THE TASK →
Beginning with the line that contains "Open the InfoCenter: Kosten/Ergebnis tab" and ending with the line that contains "Task: Click the Application URL field", reproduce the lines of the entries below exactly, omitting pictures.

◆ ◆ ◆

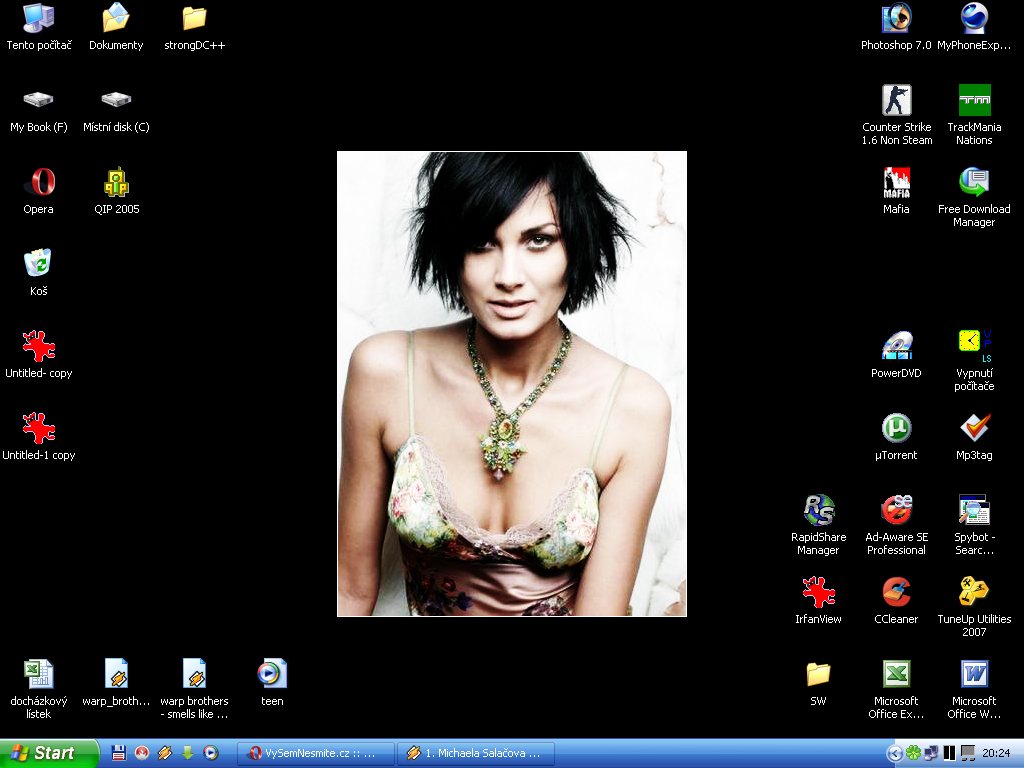
Task: Open the Koš recycle bin
Action: pos(39,265)
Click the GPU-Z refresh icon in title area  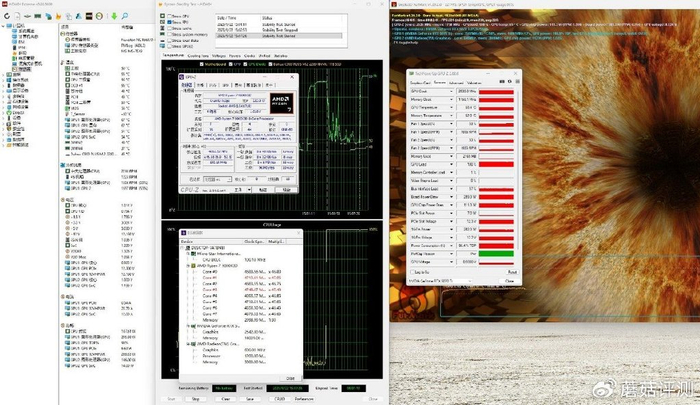[x=508, y=81]
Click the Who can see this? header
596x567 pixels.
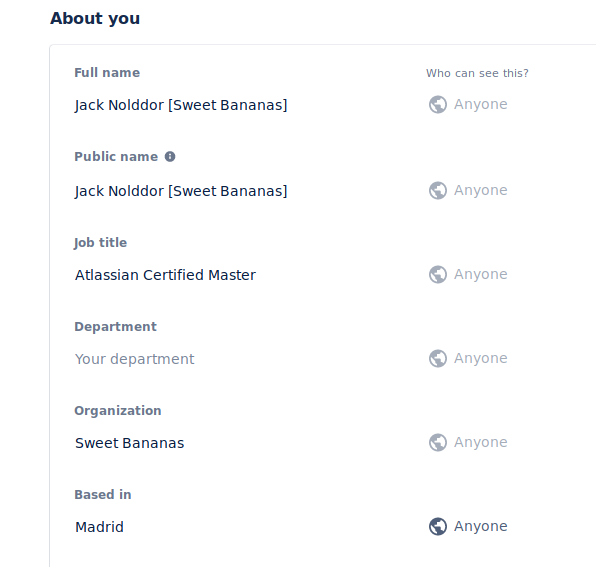coord(477,73)
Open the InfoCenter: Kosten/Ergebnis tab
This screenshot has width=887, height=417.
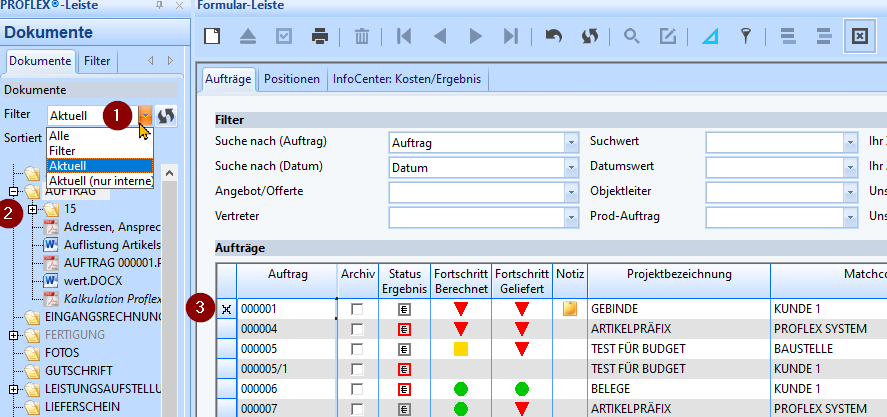pos(406,79)
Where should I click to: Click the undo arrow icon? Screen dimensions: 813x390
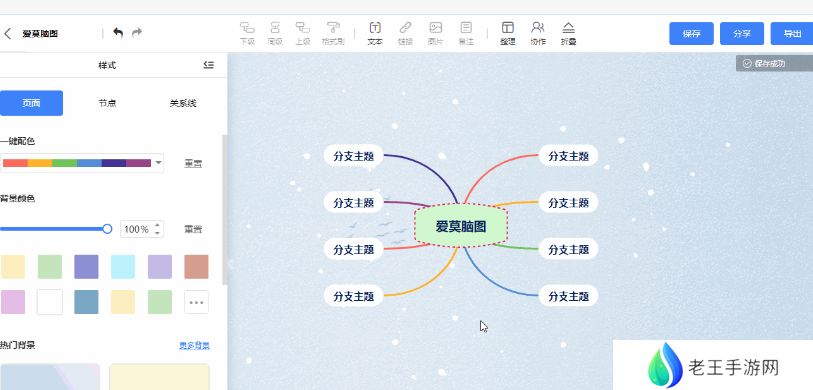point(118,33)
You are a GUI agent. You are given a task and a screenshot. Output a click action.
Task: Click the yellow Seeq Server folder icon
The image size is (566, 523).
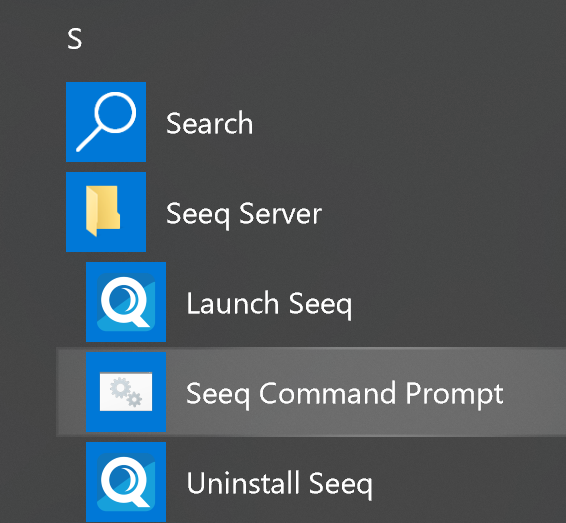[x=103, y=212]
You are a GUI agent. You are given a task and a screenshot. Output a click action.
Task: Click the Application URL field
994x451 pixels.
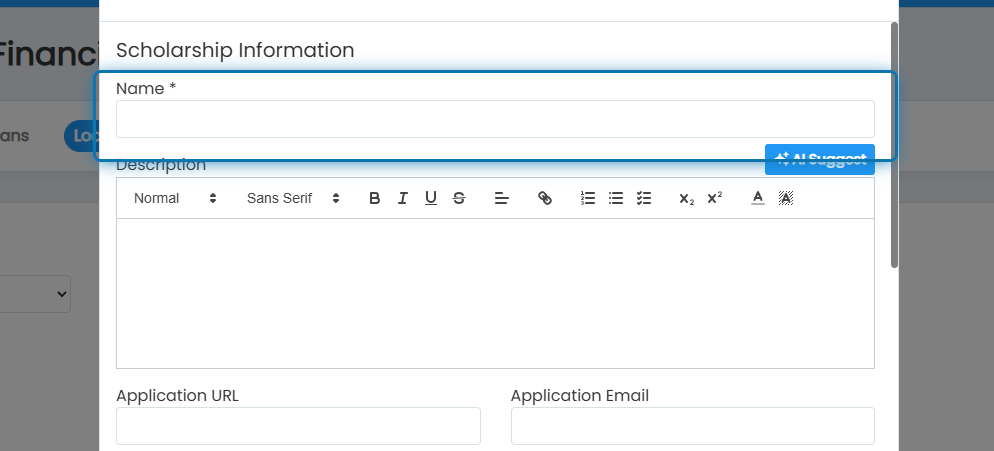299,426
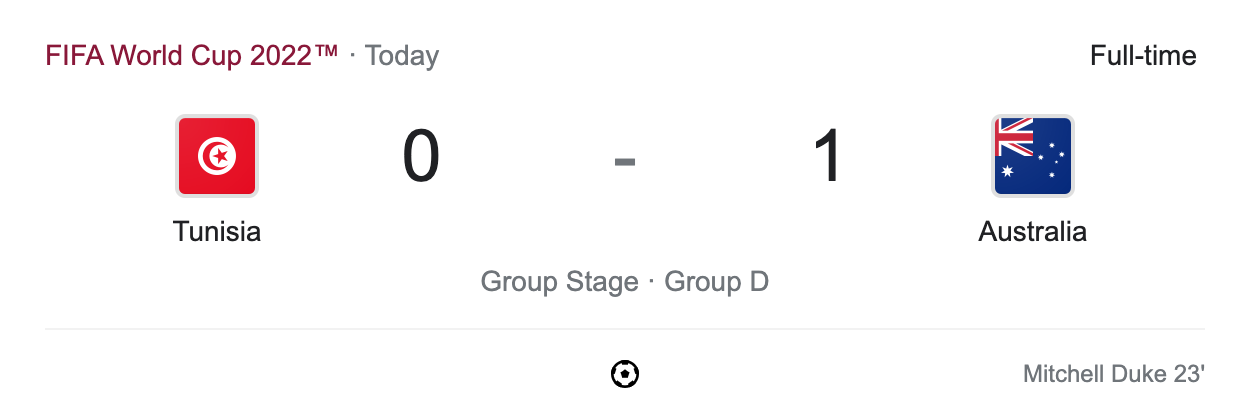The height and width of the screenshot is (416, 1247).
Task: Click the Union Jack on Australia's flag
Action: pos(1014,137)
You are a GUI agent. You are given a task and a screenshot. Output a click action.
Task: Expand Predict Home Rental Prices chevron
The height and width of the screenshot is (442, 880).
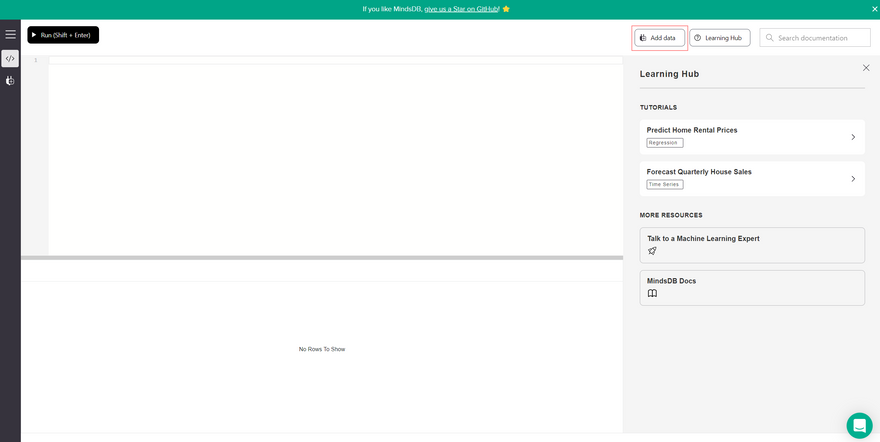(x=853, y=137)
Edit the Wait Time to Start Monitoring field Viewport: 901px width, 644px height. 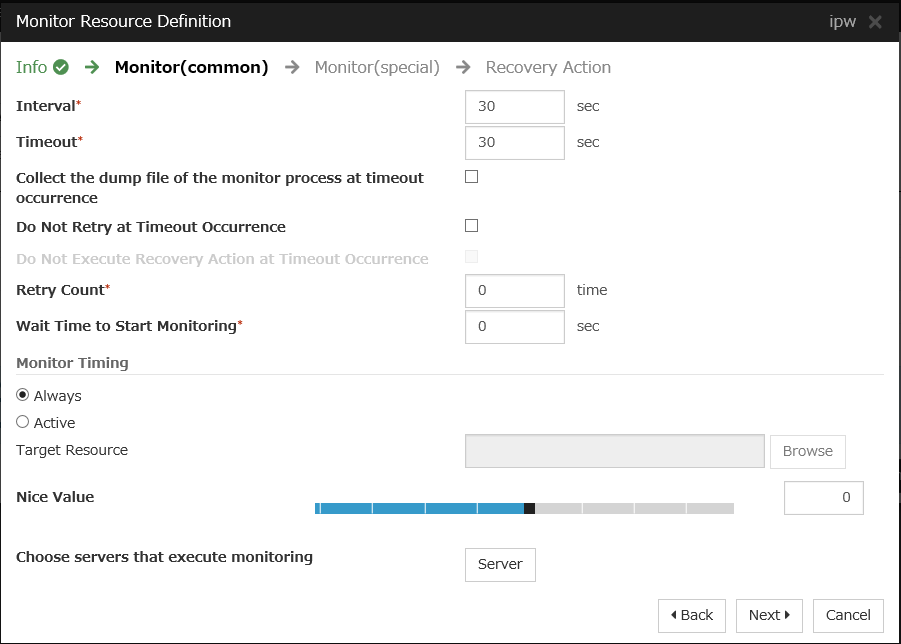coord(515,326)
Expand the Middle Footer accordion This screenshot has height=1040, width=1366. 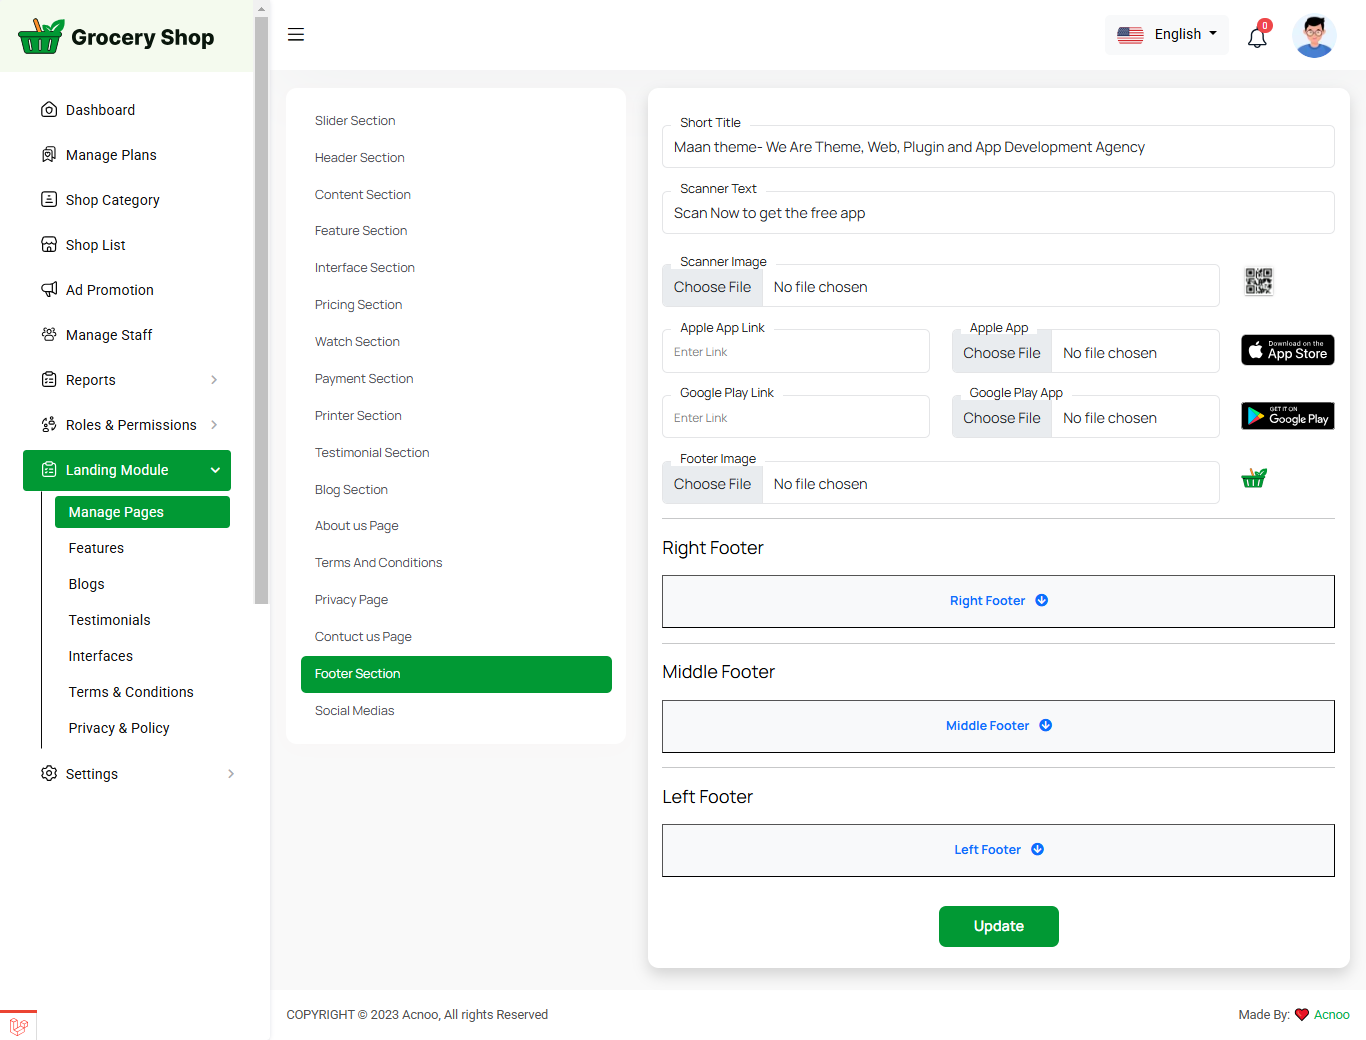point(997,726)

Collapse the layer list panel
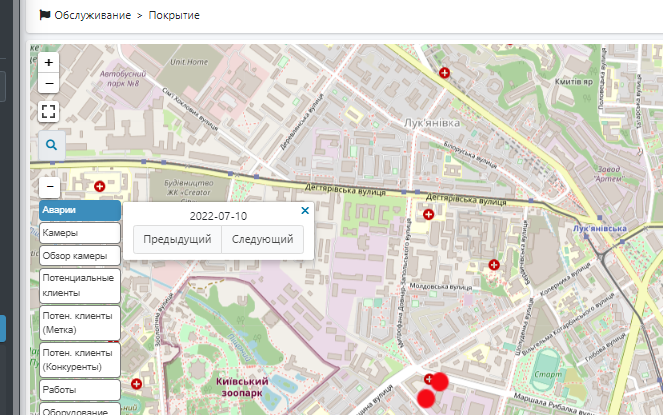pyautogui.click(x=49, y=186)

◆ ◆ ◆

SOLVED PROBLEM →
Open the InfoCenter: Kosten/Ergebnis tab
This screenshot has width=887, height=417.
pos(406,79)
Where should I click to: Click the undo arrow icon? Screen dimensions: 813x390
point(118,33)
You are a GUI agent. You are given a task and a screenshot. Output a click action.
Task: Click the yellow Seeq Server folder icon
The image size is (566, 523).
[x=103, y=212]
You are a GUI agent. You are given a task and a screenshot. Output a click action.
Task: Click the Application URL field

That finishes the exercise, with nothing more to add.